■ **DOCUMENT**
━━━━━━━━━━━━━━━━━━━━━━━━━━━━━━

In the case of the SRS, our documentation set thus far consists of the following:

The requirements specification
The use case model that we prepared in Chapter 9

Noun Phrase Analysis

Let's perform noun phrase analysis on the SRS requirements specification first, which was originally presented in the Introduction, a copy of which is provided in the following sidebar. We've highlighted all noun phrases.

We have been asked to develop an automated Student Registration System (SRS) for the university. This system will enable students to register online for courses each semester, as well as track their progress toward completion of their degree.

When a student first enrolls at the university, he/she uses the SRS to set forth a plan of study as to which courses he/she plans on taking to satisfy a particular degree program, and chooses a faculty advisor. The SRS will verify whether or not the proposed plan of study satisfies the requirements of the degree that the student is seeking.

Once a plan of study has been established, then, during the registration period preceding each semester, students are able to view the schedule of classes online, and choose whichever classes they wish to attend, indicating the preferred section (day of the week and time of day) if the class is offered by more than one professor. The SRS will verify whether or not the student has satisfied the necessary prerequisites for each requested course by referring to the student's online transcript of courses completed and grades received (the student may review his/her transcript online at any time).

Assuming that (a) the prerequisites for the requested course(s) are satisfied, (b) the course(s) meet(s) one of the student's plan of study requirements, and (c) there is room available in each of the class(es), the student is enrolled in the class(es).

━━━━━━━━━━━━━━━━━━━━━━━━━━━━━━

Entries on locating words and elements
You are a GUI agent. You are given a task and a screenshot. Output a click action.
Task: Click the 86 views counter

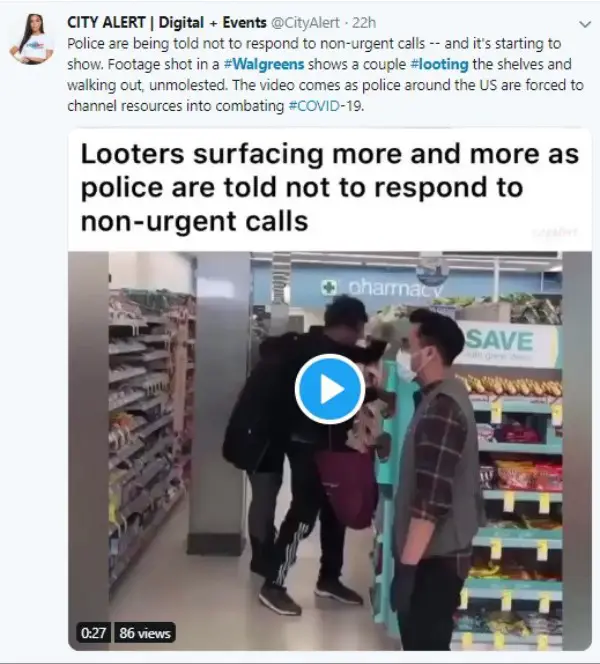click(x=145, y=633)
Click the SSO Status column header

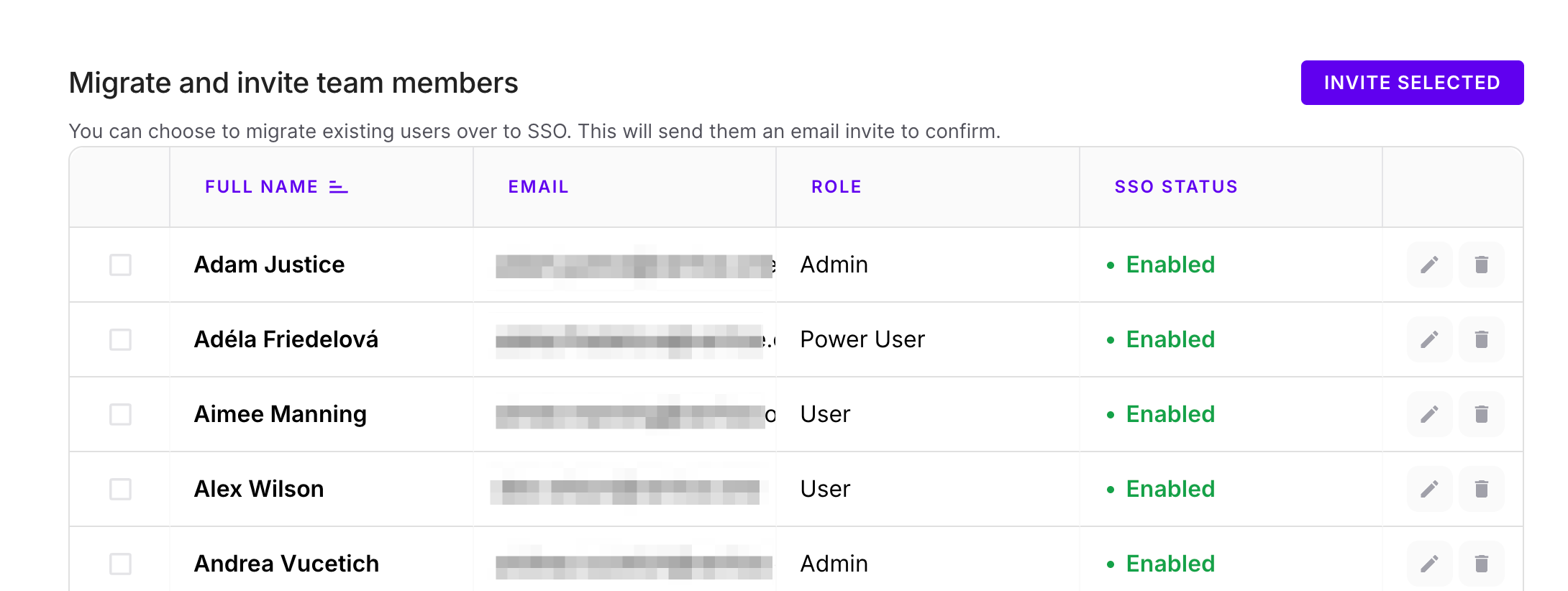[x=1175, y=187]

━━━━━━━━━━━━━━━━━━━━━━━━━━━━━━

■ **COMPLETE THE FOLLOWING**
- A) Reproduce the SRS passage word for word from "In the case" up to and including "of their degree.".
- B) For each statement, say yes or no as to whether it agrees with the SRS passage, and quote the deciding words: (i) the SRS lets students register online for courses each semester; (ii) the use case model was prepared in Chapter 9; (iii) students may review their transcript online only during the registration period.
The entries have no connection to the SRS passage.

■ **THE SOLUTIONS**
- A)
In the case of the SRS, our documentation set thus far consists of the following:

The requirements specification
The use case model that we prepared in Chapter 9

Noun Phrase Analysis

Let's perform noun phrase analysis on the SRS requirements specification first, which was originally presented in the Introduction, a copy of which is provided in the following sidebar. We've highlighted all noun phrases.

We have been asked to develop an automated Student Registration System (SRS) for the university. This system will enable students to register online for courses each semester, as well as track their progress toward completion of their degree.

- B)
(i) Yes: "This system will enable students to register online for courses each semester"
(ii) Yes: "The use case model that we prepared in Chapter 9"
(iii) No: "the student may review his/her transcript online at any time"